**WORK REQUEST**
Using the listing below, set down exactly the lines from the one that contains "Open order number 551976181 link" through the one that contains "Instruction: Toggle Show", with no pictures.

[SUPPLIED DATA Boundary: Start]

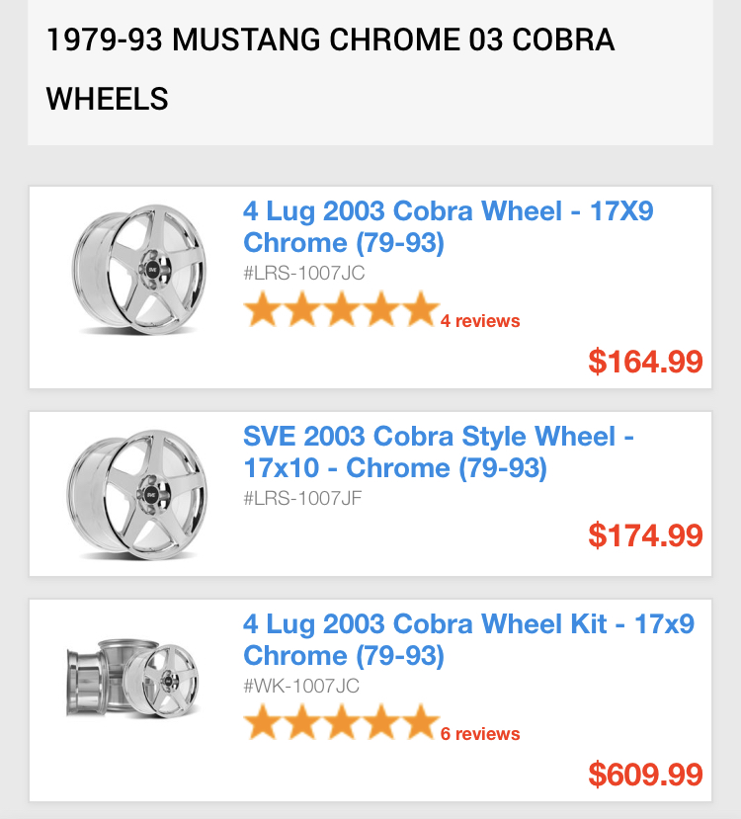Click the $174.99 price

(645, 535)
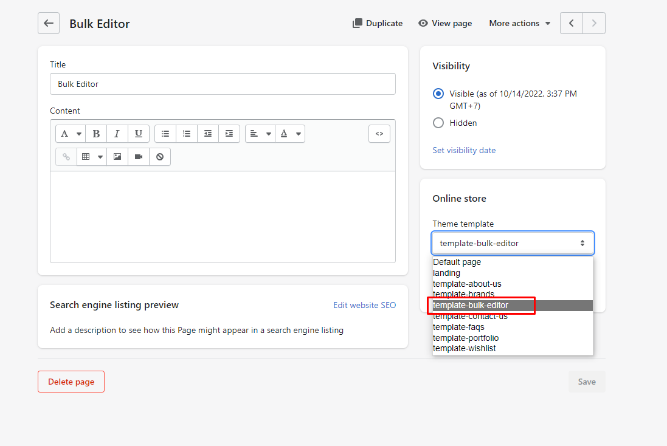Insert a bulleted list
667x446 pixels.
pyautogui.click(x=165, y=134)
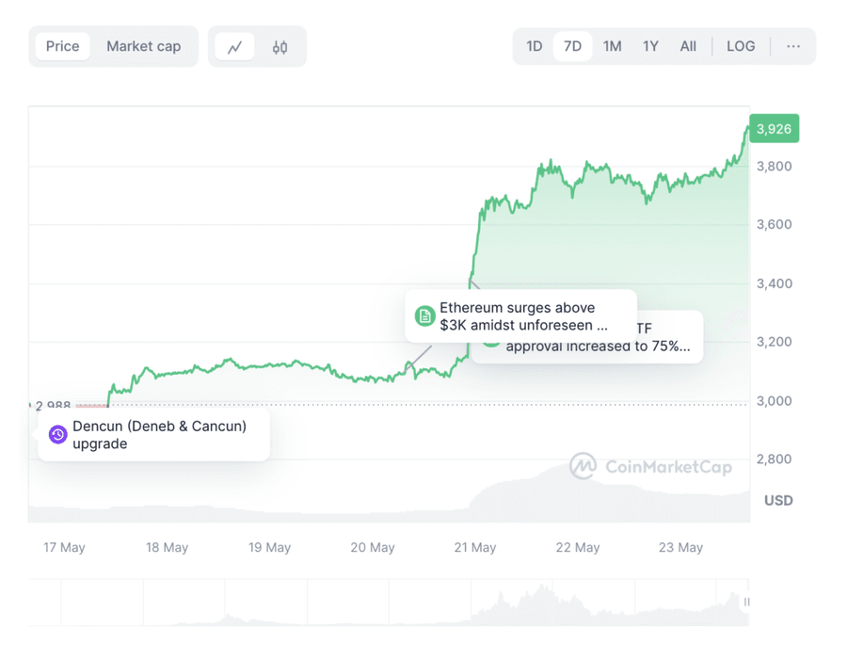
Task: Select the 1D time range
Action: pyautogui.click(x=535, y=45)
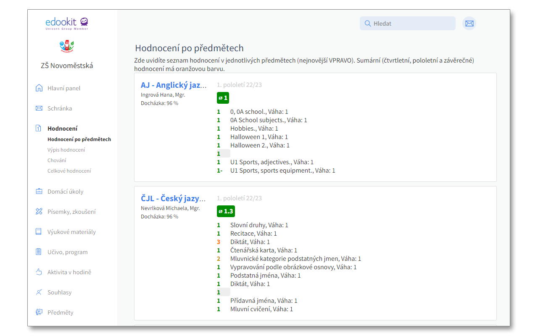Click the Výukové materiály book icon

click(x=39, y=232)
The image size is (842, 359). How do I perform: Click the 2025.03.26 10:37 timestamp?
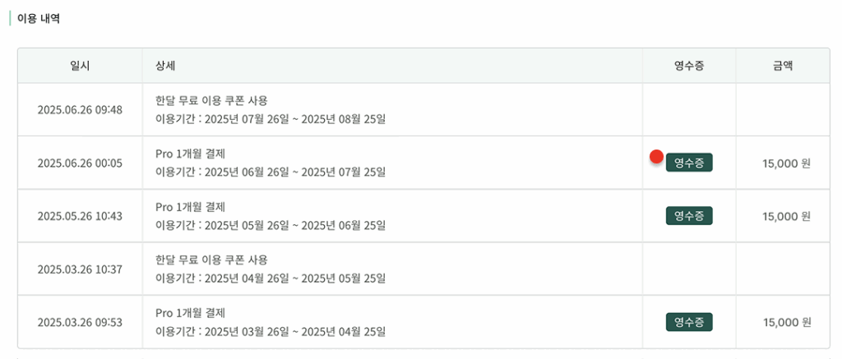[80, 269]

[SUPPLIED DATA Boundary: End]
[SUPPLIED DATA Boundary: Start]

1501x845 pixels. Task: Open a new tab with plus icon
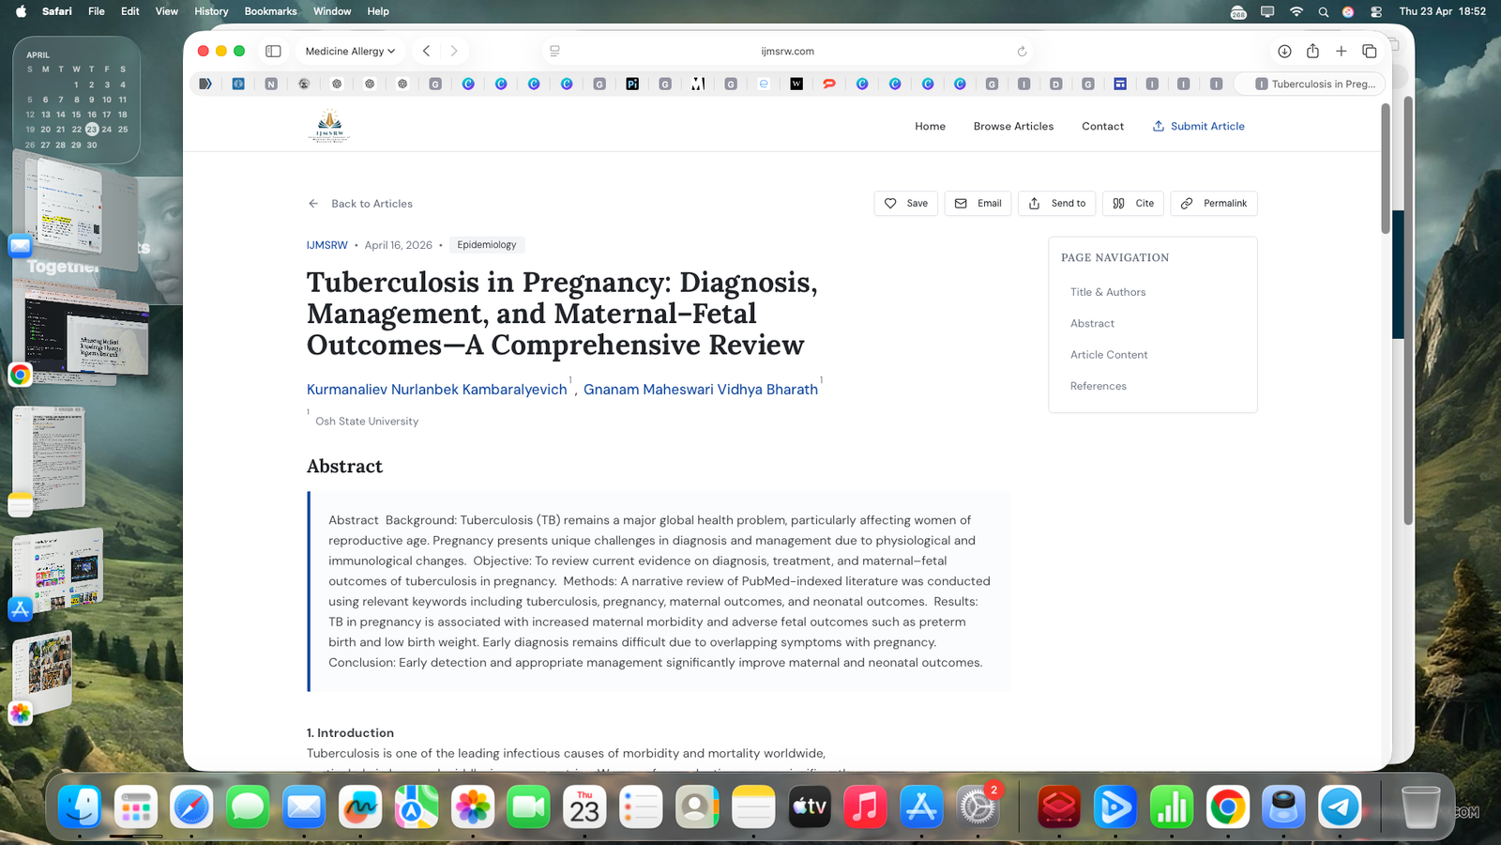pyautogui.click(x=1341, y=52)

[SUPPLIED DATA Boundary: End]
[SUPPLIED DATA Boundary: Start]

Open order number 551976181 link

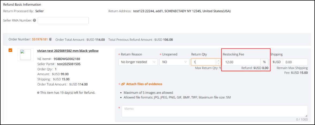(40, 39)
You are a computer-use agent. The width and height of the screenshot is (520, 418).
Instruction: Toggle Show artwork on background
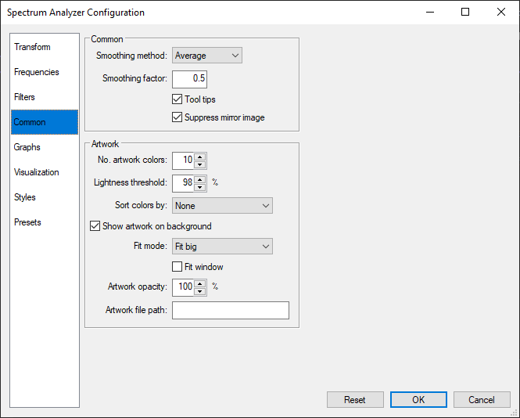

[SUPPLIED DATA Boundary: End]

**SOLUTION**
Open order number 551976181 link

(40, 39)
You are a computer-use agent. The width and height of the screenshot is (520, 418).
Instruction: Toggle Show artwork on background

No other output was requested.